• _Exercise directions_: Copy out exactly the lines from the start of the data to the line containing "The height and width of the screenshot is (666, 644).". Include both.
————————
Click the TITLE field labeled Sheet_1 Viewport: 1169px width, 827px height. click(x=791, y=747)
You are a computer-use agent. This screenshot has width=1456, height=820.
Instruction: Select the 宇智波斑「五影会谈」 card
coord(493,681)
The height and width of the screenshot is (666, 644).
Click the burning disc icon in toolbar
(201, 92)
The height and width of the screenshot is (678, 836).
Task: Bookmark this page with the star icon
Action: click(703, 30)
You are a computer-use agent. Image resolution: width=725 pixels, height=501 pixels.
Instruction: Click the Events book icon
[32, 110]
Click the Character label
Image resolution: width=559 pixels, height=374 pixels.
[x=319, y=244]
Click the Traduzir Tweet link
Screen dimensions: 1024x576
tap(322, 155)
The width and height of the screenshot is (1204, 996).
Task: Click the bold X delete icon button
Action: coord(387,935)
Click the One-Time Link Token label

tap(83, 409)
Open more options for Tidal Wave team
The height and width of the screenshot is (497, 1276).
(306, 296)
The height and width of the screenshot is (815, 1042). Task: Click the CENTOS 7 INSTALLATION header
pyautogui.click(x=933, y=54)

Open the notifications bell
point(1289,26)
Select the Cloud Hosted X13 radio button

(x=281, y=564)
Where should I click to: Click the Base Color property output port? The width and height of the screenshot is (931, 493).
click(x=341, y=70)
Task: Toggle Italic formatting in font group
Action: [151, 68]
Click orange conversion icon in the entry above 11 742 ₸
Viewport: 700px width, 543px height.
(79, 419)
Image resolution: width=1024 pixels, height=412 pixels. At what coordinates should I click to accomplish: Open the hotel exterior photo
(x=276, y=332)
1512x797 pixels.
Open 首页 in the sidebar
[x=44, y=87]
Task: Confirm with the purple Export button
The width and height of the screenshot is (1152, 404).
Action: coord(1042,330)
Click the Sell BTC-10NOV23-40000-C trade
————————
• _Solved exercise_:
Click the TITLE field labeled Sheet_1 Viewport: 1169px width, 827px height. click(x=791, y=747)
You are a computer-use agent. This screenshot has width=1456, height=820.
Instruction: Select the 宇智波斑「五影会谈」 card
coord(493,681)
The height and width of the screenshot is (666, 644).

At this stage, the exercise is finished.